DIRECTIONS: Every entry below, first to last, should be restated word for word.

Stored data
··········

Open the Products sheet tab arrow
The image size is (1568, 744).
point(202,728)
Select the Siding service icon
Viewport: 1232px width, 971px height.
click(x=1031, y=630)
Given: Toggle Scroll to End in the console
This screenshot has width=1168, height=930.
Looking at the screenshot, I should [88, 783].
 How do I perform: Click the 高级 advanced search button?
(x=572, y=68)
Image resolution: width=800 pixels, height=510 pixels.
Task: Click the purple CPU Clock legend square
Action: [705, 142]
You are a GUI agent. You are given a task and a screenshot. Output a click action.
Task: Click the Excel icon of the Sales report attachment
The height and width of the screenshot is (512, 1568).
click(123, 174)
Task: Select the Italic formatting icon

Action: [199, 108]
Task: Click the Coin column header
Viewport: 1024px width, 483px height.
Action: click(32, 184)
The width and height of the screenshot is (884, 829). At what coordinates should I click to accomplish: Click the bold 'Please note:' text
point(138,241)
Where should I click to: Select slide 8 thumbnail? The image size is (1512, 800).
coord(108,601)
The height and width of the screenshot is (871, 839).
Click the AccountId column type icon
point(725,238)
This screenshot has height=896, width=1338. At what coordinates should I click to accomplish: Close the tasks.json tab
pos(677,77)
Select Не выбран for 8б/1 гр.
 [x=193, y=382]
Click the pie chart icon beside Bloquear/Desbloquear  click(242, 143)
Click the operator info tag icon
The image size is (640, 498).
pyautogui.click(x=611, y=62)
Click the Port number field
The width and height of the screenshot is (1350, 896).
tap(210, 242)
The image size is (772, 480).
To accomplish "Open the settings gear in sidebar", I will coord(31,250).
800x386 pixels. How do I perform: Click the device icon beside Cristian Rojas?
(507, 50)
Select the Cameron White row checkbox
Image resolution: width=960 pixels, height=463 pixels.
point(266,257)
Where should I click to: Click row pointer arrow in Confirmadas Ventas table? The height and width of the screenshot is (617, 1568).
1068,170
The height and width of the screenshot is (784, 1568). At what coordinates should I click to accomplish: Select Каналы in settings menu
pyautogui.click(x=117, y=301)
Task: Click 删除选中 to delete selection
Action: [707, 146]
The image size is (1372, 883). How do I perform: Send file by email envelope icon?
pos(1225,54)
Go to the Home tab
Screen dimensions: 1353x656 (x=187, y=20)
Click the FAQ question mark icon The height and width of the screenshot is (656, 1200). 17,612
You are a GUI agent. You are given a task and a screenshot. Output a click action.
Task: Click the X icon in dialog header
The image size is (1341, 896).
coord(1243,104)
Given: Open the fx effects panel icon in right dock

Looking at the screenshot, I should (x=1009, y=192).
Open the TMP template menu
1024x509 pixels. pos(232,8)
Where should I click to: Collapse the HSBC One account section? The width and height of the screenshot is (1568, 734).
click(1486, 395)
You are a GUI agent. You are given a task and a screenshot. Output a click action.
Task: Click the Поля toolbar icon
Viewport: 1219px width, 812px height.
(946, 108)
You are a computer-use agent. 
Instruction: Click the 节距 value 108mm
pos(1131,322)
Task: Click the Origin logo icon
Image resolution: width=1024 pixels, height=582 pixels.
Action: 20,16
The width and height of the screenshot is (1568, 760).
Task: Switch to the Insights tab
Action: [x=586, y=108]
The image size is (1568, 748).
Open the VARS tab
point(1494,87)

··········

RESPONSE AREA:
Open the Products sheet tab arrow
The image size is (1568, 744).
point(202,728)
Select the Siding service icon
Viewport: 1232px width, 971px height.
click(x=1031, y=630)
Given: Toggle Scroll to End in the console
This screenshot has width=1168, height=930.
Looking at the screenshot, I should [88, 783].
 How do I perform: Click the 高级 advanced search button?
(x=572, y=68)
Image resolution: width=800 pixels, height=510 pixels.
Task: Click the purple CPU Clock legend square
Action: [705, 142]
You are a GUI agent. You are given a task and a screenshot. Output a click action.
Task: Click the Excel icon of the Sales report attachment
The height and width of the screenshot is (512, 1568).
click(123, 174)
Task: Select the Italic formatting icon

Action: [199, 108]
Task: Click the Coin column header
Viewport: 1024px width, 483px height.
Action: click(32, 184)
The width and height of the screenshot is (884, 829). At what coordinates should I click to accomplish: Click the bold 'Please note:' text
point(138,241)
Where should I click to: Select slide 8 thumbnail? The image size is (1512, 800).
coord(108,601)
The height and width of the screenshot is (871, 839).
Click the AccountId column type icon
point(725,238)
This screenshot has height=896, width=1338. At what coordinates should I click to accomplish: Close the tasks.json tab
pos(677,77)
Select Не выбран for 8б/1 гр.
 [x=193, y=382]
Click the pie chart icon beside Bloquear/Desbloquear  click(242, 143)
Click the operator info tag icon
The image size is (640, 498).
pyautogui.click(x=611, y=62)
Click the Port number field
The width and height of the screenshot is (1350, 896).
tap(210, 242)
The image size is (772, 480).
To accomplish "Open the settings gear in sidebar", I will coord(31,250).
800x386 pixels. How do I perform: Click the device icon beside Cristian Rojas?
(507, 50)
Select the Cameron White row checkbox
Image resolution: width=960 pixels, height=463 pixels.
point(266,257)
Where should I click to: Click row pointer arrow in Confirmadas Ventas table? The height and width of the screenshot is (617, 1568).
1068,170
The height and width of the screenshot is (784, 1568). At what coordinates should I click to accomplish: Select Каналы in settings menu
pyautogui.click(x=117, y=301)
Task: Click 删除选中 to delete selection
Action: [707, 146]
The image size is (1372, 883). How do I perform: Send file by email envelope icon?
pos(1225,54)
Go to the Home tab
Screen dimensions: 1353x656 (x=187, y=20)
Click the FAQ question mark icon The height and width of the screenshot is (656, 1200). 17,612
You are a GUI agent. You are given a task and a screenshot. Output a click action.
Task: Click the X icon in dialog header
The image size is (1341, 896).
coord(1243,104)
Given: Open the fx effects panel icon in right dock

Looking at the screenshot, I should (x=1009, y=192).
Open the TMP template menu
1024x509 pixels. pos(232,8)
Where should I click to: Collapse the HSBC One account section? The width and height of the screenshot is (1568, 734).
click(1486, 395)
You are a GUI agent. You are given a task and a screenshot. Output a click action.
Task: Click the Поля toolbar icon
Viewport: 1219px width, 812px height.
(946, 108)
You are a computer-use agent. 
Instruction: Click the 节距 value 108mm
pos(1131,322)
Task: Click the Origin logo icon
Image resolution: width=1024 pixels, height=582 pixels.
Action: 20,16
The width and height of the screenshot is (1568, 760).
Task: Switch to the Insights tab
Action: [x=586, y=108]
The image size is (1568, 748).
Open the VARS tab
point(1494,87)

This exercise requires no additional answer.